Charotar University of Science and Technology, India

ScientificTracks Abstracts: RRJET

Abstract

Gliomas frequently exhibit a discernible propensity for local recurrences in resection margins, most frequently in peritumoral oedema (PTE), which stipulates an exquisite distinction from "Vasogenic Edema" (VE). Hence, the "True Extent" of tumors in PTE is a therapeutic challenge. WHO classification lists distinct genomic subtypes based on extensive methylome studies, with Magnetic Resonance Imaging (MRI) as the mainstay of radiological diagnosis.

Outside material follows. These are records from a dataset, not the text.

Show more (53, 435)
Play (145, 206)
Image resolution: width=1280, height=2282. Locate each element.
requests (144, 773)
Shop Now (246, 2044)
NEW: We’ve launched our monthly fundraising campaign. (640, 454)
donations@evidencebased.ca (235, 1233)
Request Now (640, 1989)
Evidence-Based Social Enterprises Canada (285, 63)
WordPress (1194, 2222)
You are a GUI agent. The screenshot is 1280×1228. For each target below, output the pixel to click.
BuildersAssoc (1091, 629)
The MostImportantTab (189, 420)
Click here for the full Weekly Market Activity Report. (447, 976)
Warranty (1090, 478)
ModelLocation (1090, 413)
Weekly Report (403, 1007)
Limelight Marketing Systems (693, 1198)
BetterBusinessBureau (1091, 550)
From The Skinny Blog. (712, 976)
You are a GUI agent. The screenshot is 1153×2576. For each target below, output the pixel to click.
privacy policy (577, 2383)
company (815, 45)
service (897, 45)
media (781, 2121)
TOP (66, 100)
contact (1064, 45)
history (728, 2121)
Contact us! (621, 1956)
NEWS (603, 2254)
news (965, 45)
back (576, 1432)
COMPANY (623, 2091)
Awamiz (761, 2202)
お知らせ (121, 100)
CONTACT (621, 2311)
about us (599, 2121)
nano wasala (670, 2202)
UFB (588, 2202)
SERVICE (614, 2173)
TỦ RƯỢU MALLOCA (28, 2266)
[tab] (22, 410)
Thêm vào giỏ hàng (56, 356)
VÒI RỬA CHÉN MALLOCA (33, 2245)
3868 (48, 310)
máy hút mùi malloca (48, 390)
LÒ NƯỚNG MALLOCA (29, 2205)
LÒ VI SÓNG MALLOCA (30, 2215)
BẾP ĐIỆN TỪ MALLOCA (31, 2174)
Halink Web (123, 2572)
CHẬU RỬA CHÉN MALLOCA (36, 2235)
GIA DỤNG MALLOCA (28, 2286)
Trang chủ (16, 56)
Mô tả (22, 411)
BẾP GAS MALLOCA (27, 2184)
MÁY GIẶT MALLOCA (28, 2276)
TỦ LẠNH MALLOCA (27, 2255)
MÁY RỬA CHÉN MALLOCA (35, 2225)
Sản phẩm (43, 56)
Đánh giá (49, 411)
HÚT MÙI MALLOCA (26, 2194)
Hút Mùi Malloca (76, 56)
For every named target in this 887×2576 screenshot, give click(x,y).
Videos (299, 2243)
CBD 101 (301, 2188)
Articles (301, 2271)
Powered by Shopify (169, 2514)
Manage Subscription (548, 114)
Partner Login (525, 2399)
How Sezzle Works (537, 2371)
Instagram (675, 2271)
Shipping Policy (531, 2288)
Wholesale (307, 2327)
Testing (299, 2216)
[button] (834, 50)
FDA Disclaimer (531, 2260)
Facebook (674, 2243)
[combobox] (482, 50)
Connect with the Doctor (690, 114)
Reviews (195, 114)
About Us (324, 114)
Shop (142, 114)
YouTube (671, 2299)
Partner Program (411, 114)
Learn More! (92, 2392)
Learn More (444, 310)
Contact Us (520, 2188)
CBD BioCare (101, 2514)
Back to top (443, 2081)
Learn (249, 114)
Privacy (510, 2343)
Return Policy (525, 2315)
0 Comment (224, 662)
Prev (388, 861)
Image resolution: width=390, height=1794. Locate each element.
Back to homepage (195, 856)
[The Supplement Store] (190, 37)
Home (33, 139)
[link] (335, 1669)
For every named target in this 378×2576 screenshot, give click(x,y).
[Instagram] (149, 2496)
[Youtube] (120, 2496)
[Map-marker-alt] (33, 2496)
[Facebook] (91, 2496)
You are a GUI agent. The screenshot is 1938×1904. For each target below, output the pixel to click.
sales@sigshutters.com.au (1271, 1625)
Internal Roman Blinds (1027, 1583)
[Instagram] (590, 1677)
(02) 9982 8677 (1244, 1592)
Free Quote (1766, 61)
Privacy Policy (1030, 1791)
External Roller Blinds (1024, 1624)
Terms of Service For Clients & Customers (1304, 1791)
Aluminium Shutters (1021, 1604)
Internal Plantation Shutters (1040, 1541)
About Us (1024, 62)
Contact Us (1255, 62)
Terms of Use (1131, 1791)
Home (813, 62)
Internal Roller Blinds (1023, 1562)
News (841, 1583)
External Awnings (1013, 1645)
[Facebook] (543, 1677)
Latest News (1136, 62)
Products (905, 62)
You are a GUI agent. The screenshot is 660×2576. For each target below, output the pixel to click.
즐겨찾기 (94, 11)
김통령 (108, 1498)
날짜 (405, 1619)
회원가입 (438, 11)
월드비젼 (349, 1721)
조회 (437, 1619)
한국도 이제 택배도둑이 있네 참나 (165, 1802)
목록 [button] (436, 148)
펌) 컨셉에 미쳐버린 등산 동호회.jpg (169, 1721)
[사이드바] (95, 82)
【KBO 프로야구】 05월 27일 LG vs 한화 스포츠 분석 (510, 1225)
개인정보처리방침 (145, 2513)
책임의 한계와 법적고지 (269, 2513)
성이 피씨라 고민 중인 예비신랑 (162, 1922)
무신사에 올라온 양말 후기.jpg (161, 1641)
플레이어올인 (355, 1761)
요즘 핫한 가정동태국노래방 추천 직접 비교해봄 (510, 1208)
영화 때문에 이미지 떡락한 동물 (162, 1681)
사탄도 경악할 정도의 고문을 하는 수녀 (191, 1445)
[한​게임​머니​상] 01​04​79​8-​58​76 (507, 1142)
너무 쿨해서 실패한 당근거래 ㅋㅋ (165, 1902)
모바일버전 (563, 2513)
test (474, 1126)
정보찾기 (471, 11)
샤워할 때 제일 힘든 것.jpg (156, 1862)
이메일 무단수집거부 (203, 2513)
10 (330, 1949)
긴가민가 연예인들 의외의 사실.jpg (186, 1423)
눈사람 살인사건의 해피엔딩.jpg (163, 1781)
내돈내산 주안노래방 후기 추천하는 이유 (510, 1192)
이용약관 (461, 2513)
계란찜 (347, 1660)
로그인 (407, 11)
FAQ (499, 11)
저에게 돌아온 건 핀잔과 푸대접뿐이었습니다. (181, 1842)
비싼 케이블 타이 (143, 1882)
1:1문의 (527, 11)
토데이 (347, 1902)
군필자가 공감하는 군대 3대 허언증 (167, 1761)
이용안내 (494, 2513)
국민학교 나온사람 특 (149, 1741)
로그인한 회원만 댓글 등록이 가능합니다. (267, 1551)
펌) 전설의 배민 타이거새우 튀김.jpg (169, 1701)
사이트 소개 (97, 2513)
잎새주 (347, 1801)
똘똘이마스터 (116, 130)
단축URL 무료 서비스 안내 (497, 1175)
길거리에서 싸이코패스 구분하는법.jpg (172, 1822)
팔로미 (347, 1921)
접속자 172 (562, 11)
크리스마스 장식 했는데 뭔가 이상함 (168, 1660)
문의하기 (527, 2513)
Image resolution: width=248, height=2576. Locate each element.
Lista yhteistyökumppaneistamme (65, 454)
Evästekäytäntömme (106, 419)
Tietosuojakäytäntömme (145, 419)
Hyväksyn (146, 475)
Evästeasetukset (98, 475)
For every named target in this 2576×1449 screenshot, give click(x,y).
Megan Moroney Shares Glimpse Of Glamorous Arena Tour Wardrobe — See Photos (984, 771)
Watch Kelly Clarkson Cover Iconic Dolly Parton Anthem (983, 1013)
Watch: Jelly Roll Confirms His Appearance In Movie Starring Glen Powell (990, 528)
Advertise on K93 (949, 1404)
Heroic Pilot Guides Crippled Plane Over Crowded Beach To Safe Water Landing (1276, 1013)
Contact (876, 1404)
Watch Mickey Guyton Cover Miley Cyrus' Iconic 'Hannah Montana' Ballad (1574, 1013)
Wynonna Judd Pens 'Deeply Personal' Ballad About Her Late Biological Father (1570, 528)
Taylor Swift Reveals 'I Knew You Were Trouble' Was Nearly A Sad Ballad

We propose an automated Artificial Intelligent Glioma analysis Framework incorporating stacked implementation named - "Predictix". The erudite Deep Learning Pipeline quantifies tumor imaging physiognomies using a deep learning stack of algorithms infused with segmentation. 2-D and 3-D characteristics from preoperative imaging superimposed with CNN layer with tranfer learning empowers precise imaging MRI classification. Genomic clusters incorporating patients' IDH mutation, 1p/19q codeletion, DNA Methylation, Gene Expression, DNA copy number, and microRNA expression are probed in the subsequent layers to examine the correlation between the chromatic imaging exposures and genomic clusters. A comprehensive pipeline maps the findings with Fisher's exact test using Bonferroni correlation, determining co-relative mapping at the end. 'Predictix' - a novel infused AI stack enables the delimitation of PTE margins, with extensive insinuations in outlining preoperative planning, which is invaluable in the motor cortex, in conjunction with newer neurosurgical techniques, i.e., ALA or neuronavigation. We envisage substantial benefits of predictive in defining reduced clinical target volume (CTV) for adjuvant radiation therapy by reducing therapeutic volume and thus long-term morbidity. It permits faster, further effective diagnosis and classification of tumors and refines itself to classify the genomic subtypes. The comprehensive pipeline, bolstered by factual patient records, is envisaged as a quantitative "realtime" feedback mechanism.

Biography

Anant has completed his Mtech from IIT Kharagpur and pursuing his PhD from Charusat University. He is the director at Governement of India, and has been founder of the Artificial Intelligence R&D centre. He has published numerous research and innovation for which he has been awarded by the Prime Minister of India twice. He has been reviewer of many renowned international journals. His unflinching, diverse career includes expertise in Electronic warfare, Satellite Image analytics and operational communications.